Oh well… going that mile further to make every aspect of their knives nicer seems to be something Sukenari gets right like no one does. I haven’t seen any real magic with this knife yet like you do with knives that got some righteous character, but God do these guys know how to maximize everything they put into their customers hands. It’s your typical box… it’s even bordering cheap with just the VCI fold and handle inlay that is too short for the actual handle… but it looks nicer than most when you first land your eyes on it, and even feels nicer than plain textured cardboard to the touch.

*Performance: 2.5/3 *






While an almost all curve profile with little of a truly flat spot (note in the picture that the very heel section has a tiny amount of recurve) isn’t the trend with KKF, they work nice with K-tip Gyutos, and to many extents tend to work better than a truly flat spot when push cutting with a forward motion, though this may differ in opinions: the curve is indeed so gradual here that it can almost work like a fully flat profile does, only more natural.

Versatility is where some sacrifices are made: that profile is hardly so good at rock chopping, and absence of flat spot might make pull cutting a subpar experience. No real tapering to the spine to speak of until the tip area, and it correlates in this case with the absence of differential thickness in different segments of the blade, so while it’s a tremendously good all-around grind, you don’t get the progressive taper that makes some Gyutos seem to combine three knives in one. It really mostly excels in push cutting/slicing – but there, effortless and natural. You additionally can get nice tip work out of it, but no Gyuto ballpark kind of nice.






A fair bit of an asymmetrical grind (!) ( #leftyalert ), very well done and nicely thin behind the edge. There again, going with everything this knife does so nicely, I wasn’t surprised to find that thickness behind the edge was almost textbook @Benuser 's rule of thumb for thinning. Choil was indicated as “True” in the grid, and indeed the very heel’s thickness behind the edge is another set of the same measurements than any other spot of the blade. Sukenari sent this one just sharp enough to get some nice pure push cutting done. Transit in such poor packaging as “typical J-box and mere VCI fold” makes the edge catch into paper in a few spots though. Carton sheath, guys, I’m surprised you didn’t get this one right.
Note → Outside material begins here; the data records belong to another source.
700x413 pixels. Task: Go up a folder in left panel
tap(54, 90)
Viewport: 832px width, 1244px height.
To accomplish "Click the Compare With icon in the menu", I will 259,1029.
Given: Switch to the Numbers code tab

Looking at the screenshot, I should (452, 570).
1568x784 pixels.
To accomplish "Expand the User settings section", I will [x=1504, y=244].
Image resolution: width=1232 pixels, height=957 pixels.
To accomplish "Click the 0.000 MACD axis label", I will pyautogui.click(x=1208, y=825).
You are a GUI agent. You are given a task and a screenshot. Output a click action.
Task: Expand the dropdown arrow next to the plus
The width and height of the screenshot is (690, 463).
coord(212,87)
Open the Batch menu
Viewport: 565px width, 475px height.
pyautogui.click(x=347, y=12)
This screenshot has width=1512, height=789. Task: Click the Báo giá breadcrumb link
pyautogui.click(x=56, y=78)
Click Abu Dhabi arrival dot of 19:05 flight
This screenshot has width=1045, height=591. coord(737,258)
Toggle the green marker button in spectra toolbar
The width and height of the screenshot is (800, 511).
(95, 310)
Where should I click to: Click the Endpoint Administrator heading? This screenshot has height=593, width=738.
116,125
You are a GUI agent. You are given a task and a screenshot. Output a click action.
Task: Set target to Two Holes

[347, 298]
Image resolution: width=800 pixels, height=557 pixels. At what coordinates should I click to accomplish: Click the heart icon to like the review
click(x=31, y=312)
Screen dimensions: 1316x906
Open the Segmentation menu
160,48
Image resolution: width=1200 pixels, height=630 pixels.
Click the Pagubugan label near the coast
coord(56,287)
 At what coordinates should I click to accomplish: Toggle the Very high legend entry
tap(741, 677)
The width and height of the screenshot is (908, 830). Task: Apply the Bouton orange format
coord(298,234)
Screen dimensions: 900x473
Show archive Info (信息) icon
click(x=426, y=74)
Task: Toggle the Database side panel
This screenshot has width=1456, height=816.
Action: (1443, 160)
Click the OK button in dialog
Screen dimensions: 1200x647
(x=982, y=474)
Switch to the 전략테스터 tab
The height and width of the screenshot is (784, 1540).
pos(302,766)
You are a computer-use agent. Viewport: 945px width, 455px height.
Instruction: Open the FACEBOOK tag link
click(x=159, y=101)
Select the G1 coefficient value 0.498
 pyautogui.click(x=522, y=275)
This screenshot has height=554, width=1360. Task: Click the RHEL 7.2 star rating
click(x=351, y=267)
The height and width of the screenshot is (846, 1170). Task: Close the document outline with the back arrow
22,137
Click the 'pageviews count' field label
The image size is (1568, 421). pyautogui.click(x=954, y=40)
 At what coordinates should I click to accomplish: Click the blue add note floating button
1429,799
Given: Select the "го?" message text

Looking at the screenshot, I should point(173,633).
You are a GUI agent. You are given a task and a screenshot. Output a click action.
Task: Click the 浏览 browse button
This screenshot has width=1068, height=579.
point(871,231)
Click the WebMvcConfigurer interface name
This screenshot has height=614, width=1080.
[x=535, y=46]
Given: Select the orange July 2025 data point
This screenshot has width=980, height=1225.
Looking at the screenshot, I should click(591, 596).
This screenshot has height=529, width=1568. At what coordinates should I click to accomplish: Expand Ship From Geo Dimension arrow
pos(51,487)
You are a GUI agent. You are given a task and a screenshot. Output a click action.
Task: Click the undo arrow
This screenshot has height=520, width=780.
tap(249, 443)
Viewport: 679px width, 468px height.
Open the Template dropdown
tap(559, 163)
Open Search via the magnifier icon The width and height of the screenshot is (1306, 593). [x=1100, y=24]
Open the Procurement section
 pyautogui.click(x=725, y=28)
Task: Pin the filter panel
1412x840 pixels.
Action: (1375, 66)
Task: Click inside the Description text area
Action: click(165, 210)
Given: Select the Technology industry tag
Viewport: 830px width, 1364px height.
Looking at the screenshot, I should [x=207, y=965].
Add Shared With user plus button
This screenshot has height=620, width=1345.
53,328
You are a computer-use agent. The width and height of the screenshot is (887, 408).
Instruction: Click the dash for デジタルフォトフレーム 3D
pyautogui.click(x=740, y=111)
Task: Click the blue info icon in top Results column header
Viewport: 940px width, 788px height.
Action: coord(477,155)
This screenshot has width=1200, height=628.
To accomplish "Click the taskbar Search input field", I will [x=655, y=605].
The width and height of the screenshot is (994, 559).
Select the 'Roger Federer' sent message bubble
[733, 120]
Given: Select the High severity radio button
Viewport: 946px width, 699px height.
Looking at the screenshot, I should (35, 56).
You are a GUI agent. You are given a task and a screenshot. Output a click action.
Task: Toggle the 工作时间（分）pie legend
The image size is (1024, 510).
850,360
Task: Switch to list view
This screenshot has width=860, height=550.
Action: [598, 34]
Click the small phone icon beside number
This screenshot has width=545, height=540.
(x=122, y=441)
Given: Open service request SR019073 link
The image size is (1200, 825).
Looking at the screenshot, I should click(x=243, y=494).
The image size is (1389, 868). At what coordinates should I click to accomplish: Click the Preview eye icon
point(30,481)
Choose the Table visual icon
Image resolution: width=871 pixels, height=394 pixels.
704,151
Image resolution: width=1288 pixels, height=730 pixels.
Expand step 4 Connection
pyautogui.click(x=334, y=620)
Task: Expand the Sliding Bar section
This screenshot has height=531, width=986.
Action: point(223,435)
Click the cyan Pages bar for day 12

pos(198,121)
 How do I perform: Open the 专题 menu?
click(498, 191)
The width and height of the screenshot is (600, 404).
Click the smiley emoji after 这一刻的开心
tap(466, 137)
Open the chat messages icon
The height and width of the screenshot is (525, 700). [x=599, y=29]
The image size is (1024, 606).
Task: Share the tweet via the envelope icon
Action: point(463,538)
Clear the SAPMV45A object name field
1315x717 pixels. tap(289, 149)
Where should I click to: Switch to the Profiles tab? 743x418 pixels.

Slight convexity in the grind, mostly relatively far up the edge on the right side, and it goes in hand with the smooth hairline finish: decent food release, effortless to wipe what sticks on. Not much to count against the Sukenari here, but I removed half a point overall because of absence of versatility as well as the fact that, for me, it hits every note right but the intimate cords of deep satisfaction.

*Overall Score: 8.5/10






Personal take: *bought this to take the place of my Takayuki VG-10 Kengata 200mm – a knife I liked some, and especially grew fond of when I got around to thin it a fair bit, but never could love entirely. Here I got everything to fit a more appropriated ballpark to me: longer, heavier, better steel, better F&F, higher pride of ownership. Also of worthy note that absolutely no work needs to be undertaken to make it perform right – so it’s definitely worth twice the price of a Takayuki, it’s even goddamn cheap for how good it is. Still, to say that I love it… I don’t know. Might stay with me for years, might hit BST in the near future. And that’s where it isn’t worth it’s price: north of 300$ nominally for a knife, and in this case, north of 400$ nominally, I’m always kind of “meh” if it isn’t unconditional love from the onset. Even in the lower-mid end of the price bracket, when a knife is just very good, without deeper bonding involved, it’s a lot of dough to spend. So it might grow further on me (if Takayuki could, this one can too – but I bought this especially because the Takayuki grew on me, so I don’t know that there is still room for more), or it might hit BST in a near future – fate undetermined! I also have flashes of me grinding the K-tip to a Gyuto's, and give a good thinning session especially targeting last third to tip area. Don’t know where these come from – I’d never do that…..


----------



## ModRQC (Dec 14, 2020)

... BTW there's also THIS review that it seems almost no one has seen. Perhaps I shouldn't post in the dead hours of the night. Leaving a note in case it helps get more answers to the query it comes with. Thanks!


----------



## spaceconvoy (Dec 14, 2020)

Nice review of a nice knife - I've got the more basic ginsan version, 270 with regular tip. I like your handle, looks nice a nice upgrade to the stock ho wood which feels too light and porous. Which retailer did you get it through, it doesn't look like any of the handles at JCK.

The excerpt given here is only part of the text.